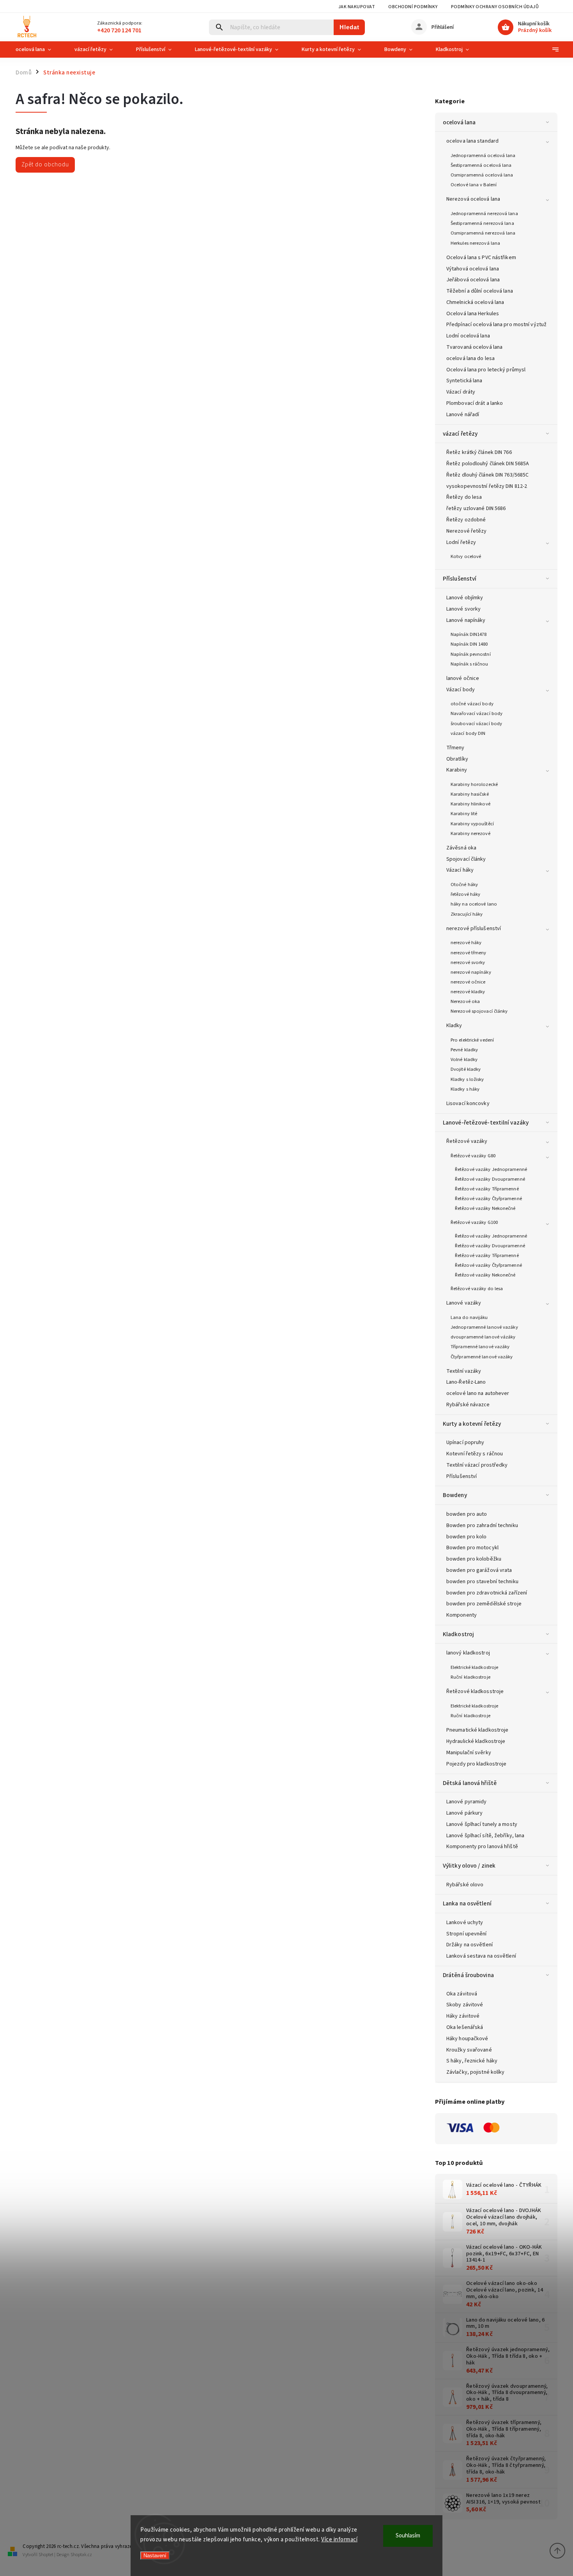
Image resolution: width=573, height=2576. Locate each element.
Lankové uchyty (464, 1922)
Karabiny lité (464, 813)
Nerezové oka (465, 1001)
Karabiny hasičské (470, 794)
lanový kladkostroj (468, 1653)
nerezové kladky (468, 991)
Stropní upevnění (466, 1934)
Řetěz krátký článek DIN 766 (479, 452)
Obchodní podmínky (413, 7)
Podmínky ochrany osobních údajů (495, 7)
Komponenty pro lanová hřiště (482, 1846)
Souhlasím (408, 2536)
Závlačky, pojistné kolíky (475, 2072)
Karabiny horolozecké (474, 784)
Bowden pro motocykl (472, 1548)
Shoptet (46, 2554)
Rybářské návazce (468, 1405)
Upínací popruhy (465, 1442)
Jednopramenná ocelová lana (483, 155)
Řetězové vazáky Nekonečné (485, 1208)
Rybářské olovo (464, 1885)
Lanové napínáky (466, 620)
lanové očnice (462, 678)
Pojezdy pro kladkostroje (476, 1764)
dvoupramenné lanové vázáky (483, 1336)
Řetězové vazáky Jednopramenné (491, 1169)
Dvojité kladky (466, 1069)
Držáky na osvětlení (469, 1945)
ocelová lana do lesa (470, 358)
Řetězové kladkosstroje (475, 1691)
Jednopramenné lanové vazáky (484, 1327)
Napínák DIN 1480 (469, 644)
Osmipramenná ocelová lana (482, 174)
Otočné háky (464, 884)
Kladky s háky (465, 1089)
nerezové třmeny (468, 952)
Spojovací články (466, 859)
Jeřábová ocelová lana (473, 280)
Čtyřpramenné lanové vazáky (482, 1356)
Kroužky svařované (469, 2050)
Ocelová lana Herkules (472, 314)
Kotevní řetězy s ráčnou (474, 1454)
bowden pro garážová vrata (479, 1570)
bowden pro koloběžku (473, 1559)
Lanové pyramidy (466, 1802)
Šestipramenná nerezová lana (482, 223)
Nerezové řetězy (466, 531)
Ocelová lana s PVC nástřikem (481, 257)
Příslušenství (459, 578)
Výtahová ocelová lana (472, 269)
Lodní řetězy (461, 542)
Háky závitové (462, 2016)
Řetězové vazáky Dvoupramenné (490, 1179)
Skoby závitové (464, 2005)
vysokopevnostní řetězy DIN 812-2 (486, 486)
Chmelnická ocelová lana (475, 302)
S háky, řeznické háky (471, 2061)
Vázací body (460, 690)
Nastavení (154, 2555)
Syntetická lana (464, 381)
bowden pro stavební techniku (482, 1582)
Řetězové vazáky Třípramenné (487, 1188)
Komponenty (461, 1615)
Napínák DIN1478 (469, 634)
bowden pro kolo (466, 1537)
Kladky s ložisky (467, 1079)
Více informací (339, 2539)
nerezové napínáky (471, 972)
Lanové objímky (464, 598)
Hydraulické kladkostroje (475, 1741)
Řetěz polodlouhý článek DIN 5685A (487, 464)
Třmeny (455, 748)
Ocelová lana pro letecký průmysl (485, 370)
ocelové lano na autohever (477, 1393)
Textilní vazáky (463, 1371)
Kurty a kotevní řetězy (472, 1424)
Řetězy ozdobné (466, 520)
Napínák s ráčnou (469, 663)
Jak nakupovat (356, 7)
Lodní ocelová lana (468, 336)
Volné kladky (464, 1059)
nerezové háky (466, 942)
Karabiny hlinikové (470, 803)
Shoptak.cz (81, 2554)
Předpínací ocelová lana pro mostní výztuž (496, 324)
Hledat (349, 27)
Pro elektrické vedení (472, 1039)
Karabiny (456, 770)
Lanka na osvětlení (467, 1903)
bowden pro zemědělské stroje (484, 1604)
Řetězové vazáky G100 (474, 1222)
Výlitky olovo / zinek (469, 1865)
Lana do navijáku (469, 1317)
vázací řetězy (460, 433)
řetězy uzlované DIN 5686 (476, 508)
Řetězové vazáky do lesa (477, 1288)
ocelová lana (459, 122)
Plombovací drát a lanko (474, 403)
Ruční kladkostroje (470, 1677)
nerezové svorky (468, 962)
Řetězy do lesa (464, 497)
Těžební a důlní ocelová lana (479, 291)
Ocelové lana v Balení (474, 184)
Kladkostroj (458, 1634)
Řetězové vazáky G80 (473, 1155)
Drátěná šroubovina (468, 1975)
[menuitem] (39, 49)
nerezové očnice (468, 981)
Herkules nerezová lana (475, 243)
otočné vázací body (472, 703)
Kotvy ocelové (466, 556)
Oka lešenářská (464, 2027)
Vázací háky (460, 870)
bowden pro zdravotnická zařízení (486, 1593)
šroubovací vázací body (476, 723)
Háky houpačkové (467, 2039)
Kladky (454, 1025)
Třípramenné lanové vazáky (480, 1346)
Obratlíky (457, 759)
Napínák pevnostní (471, 654)
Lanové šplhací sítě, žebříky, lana (485, 1836)
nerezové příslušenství (473, 928)
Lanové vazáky (463, 1303)
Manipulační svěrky (468, 1753)
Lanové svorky (463, 609)
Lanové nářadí (462, 414)
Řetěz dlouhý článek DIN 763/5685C (487, 475)
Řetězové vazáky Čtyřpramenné (488, 1198)
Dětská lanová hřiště (470, 1783)
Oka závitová (461, 1994)
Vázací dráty (460, 392)
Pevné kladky (464, 1049)
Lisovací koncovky (468, 1103)
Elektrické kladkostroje (474, 1667)
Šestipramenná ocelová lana (481, 165)
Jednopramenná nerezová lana (484, 213)
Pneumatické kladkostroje (477, 1730)
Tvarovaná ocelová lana (474, 347)
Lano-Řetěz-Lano (466, 1382)
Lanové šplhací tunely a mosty (481, 1824)
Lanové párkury (464, 1813)
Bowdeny (455, 1495)
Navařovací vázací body (476, 713)
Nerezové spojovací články (479, 1011)
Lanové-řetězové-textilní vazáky (486, 1122)
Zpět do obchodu (45, 164)
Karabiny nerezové (470, 833)
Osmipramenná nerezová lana (483, 233)
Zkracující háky (467, 914)
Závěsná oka (461, 848)
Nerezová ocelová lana (473, 199)
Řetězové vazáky (467, 1141)
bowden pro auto (466, 1514)
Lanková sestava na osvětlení (481, 1956)
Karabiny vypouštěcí (472, 823)
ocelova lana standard (472, 141)
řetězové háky (465, 894)
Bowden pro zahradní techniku (482, 1525)
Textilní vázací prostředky (477, 1465)
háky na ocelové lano (474, 904)
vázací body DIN (468, 733)
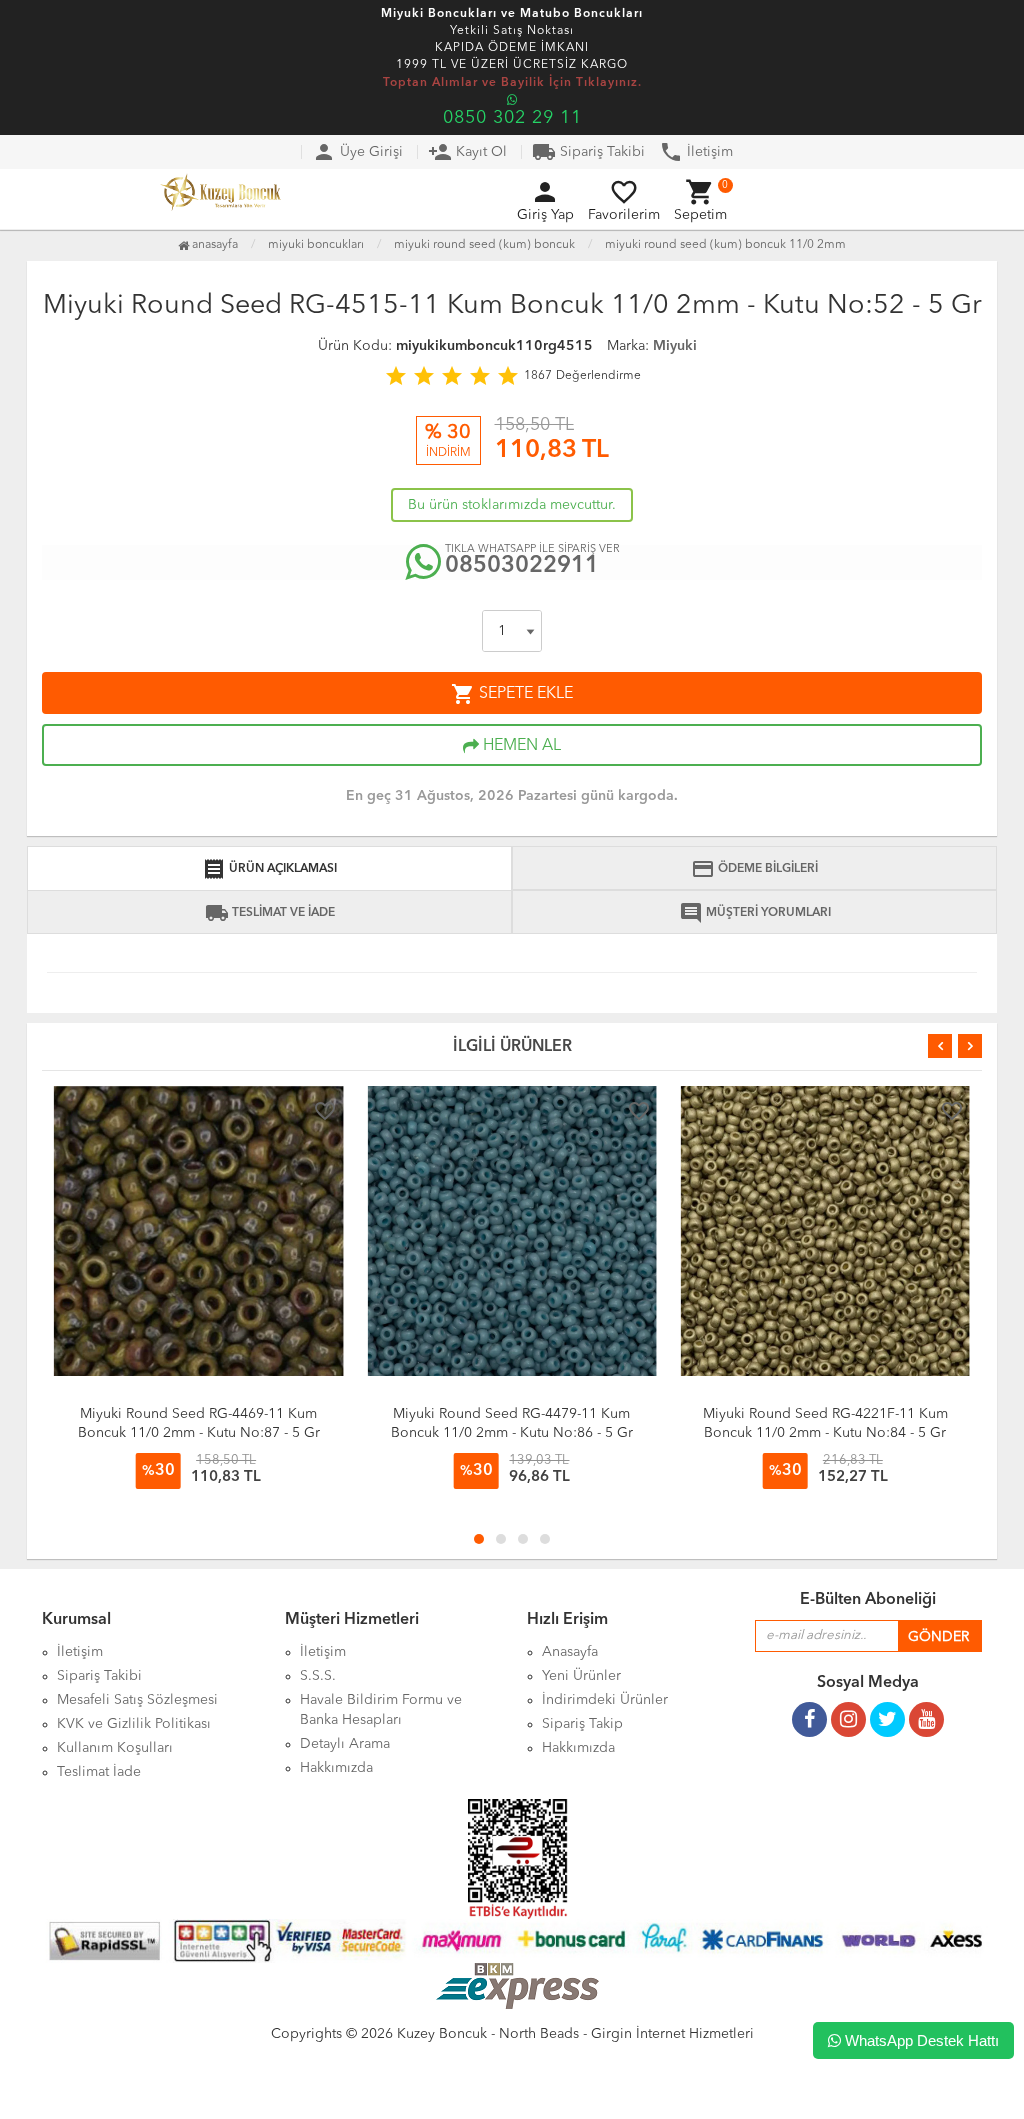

====

Produce the number of lines in the data containing the string "techniku", with nothing added.

2